Following her eight-year tenure at Child and Family Services, Brodsky was named the citywide school and family education liaison, helping families of children with special needs in Manchester – the largest and most diverse public school district in the state, with 14,000 students. In 1987, she opened her private counseling and therapy practice, which she continues to this day.

==Writing career==
Brodsky began her writing career with a poetry book, Moments in our Lives: A Woman's Eye View, published in 2004. The book consists of a series of poems capturing her experiences as a woman and a therapist. According to The Laconia Daily Sun, these poems "reveal joys, strength and courage in dealing with stressful personal situations." Florence Henderson wrote of the book, "Brodsky's poems are a delight. They are full of humor, compassion, and insight into women's joy, frustration, and sadness." Brodsky also recorded Moment of our Lives for audio listening.

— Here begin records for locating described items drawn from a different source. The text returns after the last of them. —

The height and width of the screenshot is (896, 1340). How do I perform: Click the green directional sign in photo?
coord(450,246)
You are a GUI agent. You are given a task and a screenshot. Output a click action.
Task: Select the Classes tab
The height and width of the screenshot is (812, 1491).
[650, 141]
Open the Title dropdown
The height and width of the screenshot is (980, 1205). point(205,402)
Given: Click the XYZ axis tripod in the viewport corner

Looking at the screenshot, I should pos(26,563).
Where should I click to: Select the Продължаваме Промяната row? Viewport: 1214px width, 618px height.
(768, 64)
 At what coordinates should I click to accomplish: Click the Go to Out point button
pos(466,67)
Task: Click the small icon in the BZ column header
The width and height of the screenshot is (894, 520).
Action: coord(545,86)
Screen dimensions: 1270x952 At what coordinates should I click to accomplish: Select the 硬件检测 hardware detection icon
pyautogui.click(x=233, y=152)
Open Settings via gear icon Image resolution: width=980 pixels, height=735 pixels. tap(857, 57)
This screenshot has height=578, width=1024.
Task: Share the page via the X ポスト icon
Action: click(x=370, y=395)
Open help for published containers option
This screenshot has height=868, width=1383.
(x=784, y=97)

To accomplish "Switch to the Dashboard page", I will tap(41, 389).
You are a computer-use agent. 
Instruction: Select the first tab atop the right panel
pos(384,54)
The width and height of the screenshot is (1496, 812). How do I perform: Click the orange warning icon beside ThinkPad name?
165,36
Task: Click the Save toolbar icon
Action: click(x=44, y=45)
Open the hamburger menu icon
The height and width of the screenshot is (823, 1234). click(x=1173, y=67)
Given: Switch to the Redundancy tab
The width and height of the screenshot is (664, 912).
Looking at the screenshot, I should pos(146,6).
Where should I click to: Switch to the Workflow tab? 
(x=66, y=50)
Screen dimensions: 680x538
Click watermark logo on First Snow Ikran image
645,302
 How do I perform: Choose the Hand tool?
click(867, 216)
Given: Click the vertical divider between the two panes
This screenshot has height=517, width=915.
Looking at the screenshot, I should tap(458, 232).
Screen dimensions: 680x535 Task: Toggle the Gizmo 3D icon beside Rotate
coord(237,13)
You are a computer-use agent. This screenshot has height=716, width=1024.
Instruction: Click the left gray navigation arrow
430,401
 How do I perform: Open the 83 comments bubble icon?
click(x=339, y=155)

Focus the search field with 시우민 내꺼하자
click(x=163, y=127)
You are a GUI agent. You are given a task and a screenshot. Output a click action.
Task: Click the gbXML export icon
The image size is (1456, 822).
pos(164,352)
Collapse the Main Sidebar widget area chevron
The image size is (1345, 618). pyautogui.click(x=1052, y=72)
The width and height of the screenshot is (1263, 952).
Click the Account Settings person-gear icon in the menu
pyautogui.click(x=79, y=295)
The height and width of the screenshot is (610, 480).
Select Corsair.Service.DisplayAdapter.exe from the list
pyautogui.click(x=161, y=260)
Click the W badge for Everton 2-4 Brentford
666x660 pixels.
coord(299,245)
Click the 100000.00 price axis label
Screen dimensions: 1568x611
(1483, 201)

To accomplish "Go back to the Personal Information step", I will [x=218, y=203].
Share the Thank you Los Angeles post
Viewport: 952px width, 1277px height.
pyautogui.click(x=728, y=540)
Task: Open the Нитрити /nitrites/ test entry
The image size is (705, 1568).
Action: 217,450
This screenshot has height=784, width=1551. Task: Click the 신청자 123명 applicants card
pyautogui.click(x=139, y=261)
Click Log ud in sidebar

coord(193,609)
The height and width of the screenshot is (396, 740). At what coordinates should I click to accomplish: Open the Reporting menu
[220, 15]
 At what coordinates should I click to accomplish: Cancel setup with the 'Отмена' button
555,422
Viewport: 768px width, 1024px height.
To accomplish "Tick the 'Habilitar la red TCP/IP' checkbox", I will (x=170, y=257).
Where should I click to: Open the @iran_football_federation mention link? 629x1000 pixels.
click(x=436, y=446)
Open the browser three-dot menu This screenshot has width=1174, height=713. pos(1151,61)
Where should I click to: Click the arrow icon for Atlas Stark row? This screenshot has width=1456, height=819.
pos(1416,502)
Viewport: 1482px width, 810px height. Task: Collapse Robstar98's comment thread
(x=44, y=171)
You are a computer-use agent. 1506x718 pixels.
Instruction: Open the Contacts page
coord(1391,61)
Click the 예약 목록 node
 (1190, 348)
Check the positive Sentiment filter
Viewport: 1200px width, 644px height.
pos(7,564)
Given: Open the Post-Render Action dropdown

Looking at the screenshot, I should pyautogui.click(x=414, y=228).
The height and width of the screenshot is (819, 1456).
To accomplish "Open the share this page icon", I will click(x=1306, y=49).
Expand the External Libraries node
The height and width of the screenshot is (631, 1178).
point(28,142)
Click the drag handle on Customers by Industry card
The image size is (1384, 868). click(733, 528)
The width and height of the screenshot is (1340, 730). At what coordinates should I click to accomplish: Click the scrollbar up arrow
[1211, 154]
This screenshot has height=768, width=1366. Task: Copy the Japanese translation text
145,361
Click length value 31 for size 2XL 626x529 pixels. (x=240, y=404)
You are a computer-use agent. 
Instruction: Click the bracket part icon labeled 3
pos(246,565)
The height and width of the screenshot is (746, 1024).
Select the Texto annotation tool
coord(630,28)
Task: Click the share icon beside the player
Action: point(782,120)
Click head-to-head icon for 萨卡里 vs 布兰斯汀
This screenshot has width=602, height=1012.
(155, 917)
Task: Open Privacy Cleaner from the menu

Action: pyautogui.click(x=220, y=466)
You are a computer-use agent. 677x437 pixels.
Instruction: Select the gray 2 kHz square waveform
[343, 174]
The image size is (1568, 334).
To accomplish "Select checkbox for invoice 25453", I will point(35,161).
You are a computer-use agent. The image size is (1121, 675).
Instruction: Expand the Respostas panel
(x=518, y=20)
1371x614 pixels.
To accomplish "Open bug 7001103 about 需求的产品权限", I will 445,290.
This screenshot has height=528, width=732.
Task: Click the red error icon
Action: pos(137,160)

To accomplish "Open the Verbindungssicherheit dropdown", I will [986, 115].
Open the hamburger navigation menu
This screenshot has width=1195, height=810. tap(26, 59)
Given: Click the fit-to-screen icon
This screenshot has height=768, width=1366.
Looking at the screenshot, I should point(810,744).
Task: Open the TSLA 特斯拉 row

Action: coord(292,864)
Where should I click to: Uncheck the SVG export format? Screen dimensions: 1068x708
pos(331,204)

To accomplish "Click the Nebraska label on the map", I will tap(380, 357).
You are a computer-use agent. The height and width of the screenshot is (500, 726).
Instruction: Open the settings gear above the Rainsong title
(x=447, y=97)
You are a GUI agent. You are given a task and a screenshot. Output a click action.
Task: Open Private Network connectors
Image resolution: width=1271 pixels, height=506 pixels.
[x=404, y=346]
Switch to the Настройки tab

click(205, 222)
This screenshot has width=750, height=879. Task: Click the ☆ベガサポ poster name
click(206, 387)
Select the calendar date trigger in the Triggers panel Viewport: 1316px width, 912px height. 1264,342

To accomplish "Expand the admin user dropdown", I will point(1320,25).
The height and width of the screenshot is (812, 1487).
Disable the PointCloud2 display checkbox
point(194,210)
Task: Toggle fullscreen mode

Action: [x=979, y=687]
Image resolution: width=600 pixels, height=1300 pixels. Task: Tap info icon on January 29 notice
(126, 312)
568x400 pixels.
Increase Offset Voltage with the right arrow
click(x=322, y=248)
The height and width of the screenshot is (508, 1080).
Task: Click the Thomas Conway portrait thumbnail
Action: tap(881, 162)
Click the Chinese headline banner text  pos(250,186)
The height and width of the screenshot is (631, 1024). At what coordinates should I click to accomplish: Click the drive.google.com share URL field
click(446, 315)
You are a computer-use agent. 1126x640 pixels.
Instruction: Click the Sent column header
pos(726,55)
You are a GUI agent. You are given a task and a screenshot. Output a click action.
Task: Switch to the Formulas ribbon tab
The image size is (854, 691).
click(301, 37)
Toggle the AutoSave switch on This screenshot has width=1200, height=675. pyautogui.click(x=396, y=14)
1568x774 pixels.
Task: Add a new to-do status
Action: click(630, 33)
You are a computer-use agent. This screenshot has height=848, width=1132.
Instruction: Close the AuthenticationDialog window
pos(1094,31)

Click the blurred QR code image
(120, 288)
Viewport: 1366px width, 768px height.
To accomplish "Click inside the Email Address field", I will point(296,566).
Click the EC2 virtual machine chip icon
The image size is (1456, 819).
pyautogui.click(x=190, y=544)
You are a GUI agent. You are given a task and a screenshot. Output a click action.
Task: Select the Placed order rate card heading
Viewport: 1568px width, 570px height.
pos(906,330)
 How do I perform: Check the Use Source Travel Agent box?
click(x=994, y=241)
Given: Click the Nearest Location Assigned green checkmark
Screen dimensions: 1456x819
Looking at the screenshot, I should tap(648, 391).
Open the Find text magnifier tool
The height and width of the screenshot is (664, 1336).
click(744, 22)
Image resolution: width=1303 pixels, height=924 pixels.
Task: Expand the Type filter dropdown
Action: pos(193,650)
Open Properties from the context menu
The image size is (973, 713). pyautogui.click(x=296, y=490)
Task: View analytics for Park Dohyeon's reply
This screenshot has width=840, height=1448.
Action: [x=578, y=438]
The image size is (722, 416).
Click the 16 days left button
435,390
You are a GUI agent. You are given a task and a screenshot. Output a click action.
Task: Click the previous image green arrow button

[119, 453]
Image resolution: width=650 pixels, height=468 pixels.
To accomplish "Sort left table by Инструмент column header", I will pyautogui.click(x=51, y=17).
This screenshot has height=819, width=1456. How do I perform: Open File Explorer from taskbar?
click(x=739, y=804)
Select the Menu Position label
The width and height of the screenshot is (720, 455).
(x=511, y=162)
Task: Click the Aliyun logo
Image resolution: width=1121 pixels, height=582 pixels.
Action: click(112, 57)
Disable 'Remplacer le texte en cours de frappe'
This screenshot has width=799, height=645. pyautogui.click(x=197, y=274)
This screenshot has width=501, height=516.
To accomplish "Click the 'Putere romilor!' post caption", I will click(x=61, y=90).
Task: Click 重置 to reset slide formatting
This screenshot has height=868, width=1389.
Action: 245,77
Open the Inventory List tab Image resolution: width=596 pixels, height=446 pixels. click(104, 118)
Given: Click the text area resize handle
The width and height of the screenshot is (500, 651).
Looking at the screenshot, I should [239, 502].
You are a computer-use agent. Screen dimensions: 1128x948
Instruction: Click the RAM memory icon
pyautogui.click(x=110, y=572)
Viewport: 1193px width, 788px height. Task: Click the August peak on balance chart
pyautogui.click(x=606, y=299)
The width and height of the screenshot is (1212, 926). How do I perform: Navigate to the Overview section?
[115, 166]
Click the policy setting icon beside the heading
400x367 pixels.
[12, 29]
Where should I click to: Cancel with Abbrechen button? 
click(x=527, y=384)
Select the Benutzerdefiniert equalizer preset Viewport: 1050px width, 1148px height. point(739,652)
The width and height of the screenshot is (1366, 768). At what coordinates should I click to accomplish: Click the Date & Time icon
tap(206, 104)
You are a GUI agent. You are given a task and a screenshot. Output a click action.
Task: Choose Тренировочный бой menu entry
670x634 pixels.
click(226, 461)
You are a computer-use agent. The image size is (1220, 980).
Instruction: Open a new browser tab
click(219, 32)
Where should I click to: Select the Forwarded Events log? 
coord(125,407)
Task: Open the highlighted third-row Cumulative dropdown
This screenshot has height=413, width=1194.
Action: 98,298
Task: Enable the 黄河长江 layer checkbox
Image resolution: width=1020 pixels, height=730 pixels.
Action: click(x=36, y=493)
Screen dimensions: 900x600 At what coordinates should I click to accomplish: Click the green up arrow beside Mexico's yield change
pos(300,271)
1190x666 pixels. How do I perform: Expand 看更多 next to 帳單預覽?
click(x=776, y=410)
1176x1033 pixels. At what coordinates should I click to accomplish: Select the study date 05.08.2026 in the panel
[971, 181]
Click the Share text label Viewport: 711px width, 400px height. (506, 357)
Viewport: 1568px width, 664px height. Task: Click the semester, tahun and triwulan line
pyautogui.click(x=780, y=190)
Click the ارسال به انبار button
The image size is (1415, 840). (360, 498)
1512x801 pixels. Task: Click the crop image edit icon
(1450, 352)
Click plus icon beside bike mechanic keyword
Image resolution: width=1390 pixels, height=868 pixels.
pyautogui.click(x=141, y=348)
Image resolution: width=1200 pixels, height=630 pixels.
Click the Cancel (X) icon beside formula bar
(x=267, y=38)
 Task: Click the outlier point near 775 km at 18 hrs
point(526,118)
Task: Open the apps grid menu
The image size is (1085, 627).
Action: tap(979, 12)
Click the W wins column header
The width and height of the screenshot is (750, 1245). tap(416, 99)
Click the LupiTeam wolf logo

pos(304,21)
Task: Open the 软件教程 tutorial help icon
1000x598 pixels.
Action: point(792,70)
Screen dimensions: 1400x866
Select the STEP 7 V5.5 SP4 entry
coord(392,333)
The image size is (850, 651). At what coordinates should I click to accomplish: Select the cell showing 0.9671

Brodsky's writing focuses on simple, everyday events that bring to mind larger issues in the world. Her first volume of essays, Moments in our Lives, illustrates universal life events and experiences – memories of childhood, the joys of pets, and walks in the woods.

=== Children's Stories ===
After Moments in our Lives, Brodsky turned to writing children's books. The stories are all told in rhyming verse, and the poems aim to entertain while integrating social messages about the important issues children deal with in their lives. The Laconia Daily Sun writes that Brodsky's work "features lovable characters and their lively adventures concluding with questions designed to engage readers and activities meant to enjoy individually or in a group." While each of Brodsky's stories has its own protagonist, the characters from her other books make appearances in each other's stories, allowing for recurring supporting characters in all Brodsky's books.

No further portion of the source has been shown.